In the public interest

In a recent article in Health Management, Policy & Innovation, Robert Metcalf, CEO of health technology firm Concert Genetics, along with several economists, made a broad appeal for increasing pricing transparency in the US healthcare system to make care more affordable to patients. Metcalf and colleagues cited data estimating that 25 percent of healthcare spending in the US last year was wasteful, amounting to $935 billion. And the top two drivers of unnecessary spending were administrative complexity and pricing failure.  

In the lab testing space, complexity in billing and coding has increased in step with greater utilization of genetic tests. Concert Genetics analyzed millions of genetic testing claims and found little consistency in the way labs bill commercial payors for tests. For example, there were nearly 10,000 distinct code combinations for oncology tumor panels, around 4,300 code combinations for pharmacogenetic tests, around 2,200 code combinations for hereditary cancer test panels, and around 650 code combinations for non-invasive prenatal testing.   

Given this variability, payors may stipulate pricing for specific codes, but as long as labs can bundled codes together to bill for a test, payors don't have full view as to whether a lab is following coding requirements and billing the allowed amount for a particular test. In the absence of greater visibility into the sources of increasing test spending, commercial payors are turning to prior authorizations and laboratory benefit managers to enforce coverage policies and curtail inappropriate expenditures. But this adds another layer of administrative complexity.  

"We definitely need more price transparency in the healthcare system," Metcalf said. Concert, for its part, is using real-world data to figure out prices for genetic tests. The company has developed machine-learning applications to identify and correct coding errors on claims for genetic tests, as well as the Concert Coding Engine to guide consistent coding practices. Some labs won't like these tools aimed at greater transparency because it may lead to lower test prices, but commercial payors are certainly using insights from these tools, for example, when forming a network of preferred labs that will conduct high-quality genetic testing at lower average costs.   

While Concert is using automated tools to unravel genetic testing coding and pricing complexities in the commercial insurance setting, Quinn is arguably doing the same through his manual analysis of government payment data. Whether test pricing information comes from commercial or government payors, the public benefits from transparency, Metcalf said, particularly at a time when consumers are being asked to pay for a greater share of their healthcare costs.

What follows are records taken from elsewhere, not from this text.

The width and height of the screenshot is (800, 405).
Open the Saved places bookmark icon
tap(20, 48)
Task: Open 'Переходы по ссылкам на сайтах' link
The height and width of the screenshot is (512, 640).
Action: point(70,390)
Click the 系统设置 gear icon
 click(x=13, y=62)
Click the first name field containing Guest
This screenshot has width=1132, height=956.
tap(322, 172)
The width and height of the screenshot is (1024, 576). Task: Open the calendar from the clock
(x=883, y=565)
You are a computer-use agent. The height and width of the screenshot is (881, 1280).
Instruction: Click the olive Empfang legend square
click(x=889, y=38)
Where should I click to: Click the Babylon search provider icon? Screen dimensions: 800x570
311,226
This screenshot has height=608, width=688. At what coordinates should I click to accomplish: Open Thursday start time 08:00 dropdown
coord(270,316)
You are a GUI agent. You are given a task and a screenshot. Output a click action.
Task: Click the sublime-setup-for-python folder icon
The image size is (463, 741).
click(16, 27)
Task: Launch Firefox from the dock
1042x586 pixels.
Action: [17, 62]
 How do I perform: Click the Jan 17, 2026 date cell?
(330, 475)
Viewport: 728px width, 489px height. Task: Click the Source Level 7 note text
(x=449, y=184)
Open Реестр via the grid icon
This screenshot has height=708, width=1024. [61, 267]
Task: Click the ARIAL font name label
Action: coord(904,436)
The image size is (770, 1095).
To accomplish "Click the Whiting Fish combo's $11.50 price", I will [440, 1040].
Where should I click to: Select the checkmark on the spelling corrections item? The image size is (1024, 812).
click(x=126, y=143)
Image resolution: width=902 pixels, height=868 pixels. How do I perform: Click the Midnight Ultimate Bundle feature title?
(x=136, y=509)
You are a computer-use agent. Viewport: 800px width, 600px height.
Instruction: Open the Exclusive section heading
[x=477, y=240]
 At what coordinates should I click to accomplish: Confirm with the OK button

"Whether commercial or government, consumers care about healthcare costs because we're paying for it out of our paychecks, either through higher private insurance costs or in the form of increased taxes," Metcalf said. "That's why it's in the public interest. As consumers, we want to know what's going on because it's our money."

For these same reasons, Invitae's Bendekgey finds Palmetto's attempts to block Quinn's efforts to pinpoint government "wastefulness" disturbing. "These are taxpayer dollars that are being spent. This is information that is subject to a FOIA request," he said. "These are contractors operating under a government mandate."